TASK OBJECTIVE: Copy out exactly every line from the line containing "Screen dimensions: 814x553" until the records below end, inclusive of both boundary lines.

ENTRIES SHOWN:
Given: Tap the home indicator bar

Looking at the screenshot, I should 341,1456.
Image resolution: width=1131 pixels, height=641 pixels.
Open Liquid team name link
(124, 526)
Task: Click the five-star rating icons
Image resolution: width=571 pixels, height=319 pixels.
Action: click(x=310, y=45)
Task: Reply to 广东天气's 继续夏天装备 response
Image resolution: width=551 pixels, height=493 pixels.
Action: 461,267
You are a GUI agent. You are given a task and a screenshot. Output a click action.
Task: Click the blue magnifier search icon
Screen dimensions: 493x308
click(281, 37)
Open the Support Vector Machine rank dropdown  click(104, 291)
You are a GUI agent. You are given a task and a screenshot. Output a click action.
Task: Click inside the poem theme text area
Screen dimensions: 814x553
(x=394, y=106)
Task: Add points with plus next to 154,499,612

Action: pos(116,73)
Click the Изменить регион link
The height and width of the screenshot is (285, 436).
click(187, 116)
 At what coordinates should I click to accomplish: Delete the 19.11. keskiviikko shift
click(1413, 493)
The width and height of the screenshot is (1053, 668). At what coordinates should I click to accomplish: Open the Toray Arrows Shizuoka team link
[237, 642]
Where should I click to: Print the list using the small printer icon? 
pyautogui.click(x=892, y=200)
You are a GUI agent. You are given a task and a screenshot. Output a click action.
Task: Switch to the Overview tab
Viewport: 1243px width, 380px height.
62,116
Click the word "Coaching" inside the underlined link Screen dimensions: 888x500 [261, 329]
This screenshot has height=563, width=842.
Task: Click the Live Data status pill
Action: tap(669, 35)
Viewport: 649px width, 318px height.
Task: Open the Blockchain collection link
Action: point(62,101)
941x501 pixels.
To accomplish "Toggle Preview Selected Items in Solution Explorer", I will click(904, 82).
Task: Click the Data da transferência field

TASK OUTPUT:
Screen dimensions: 814x553
(x=394, y=106)
Task: Add points with plus next to 154,499,612

Action: pos(116,73)
Click the Изменить регион link
The height and width of the screenshot is (285, 436).
click(187, 116)
 At what coordinates should I click to accomplish: Delete the 19.11. keskiviikko shift
click(1413, 493)
The width and height of the screenshot is (1053, 668). At what coordinates should I click to accomplish: Open the Toray Arrows Shizuoka team link
[237, 642]
Where should I click to: Print the list using the small printer icon? 
pyautogui.click(x=892, y=200)
You are a GUI agent. You are given a task and a screenshot. Output a click action.
Task: Switch to the Overview tab
Viewport: 1243px width, 380px height.
62,116
Click the word "Coaching" inside the underlined link Screen dimensions: 888x500 [261, 329]
This screenshot has height=563, width=842.
Task: Click the Live Data status pill
Action: tap(669, 35)
Viewport: 649px width, 318px height.
Task: Open the Blockchain collection link
Action: point(62,101)
941x501 pixels.
To accomplish "Toggle Preview Selected Items in Solution Explorer", I will click(904, 82).
Task: Click the Data da transferência field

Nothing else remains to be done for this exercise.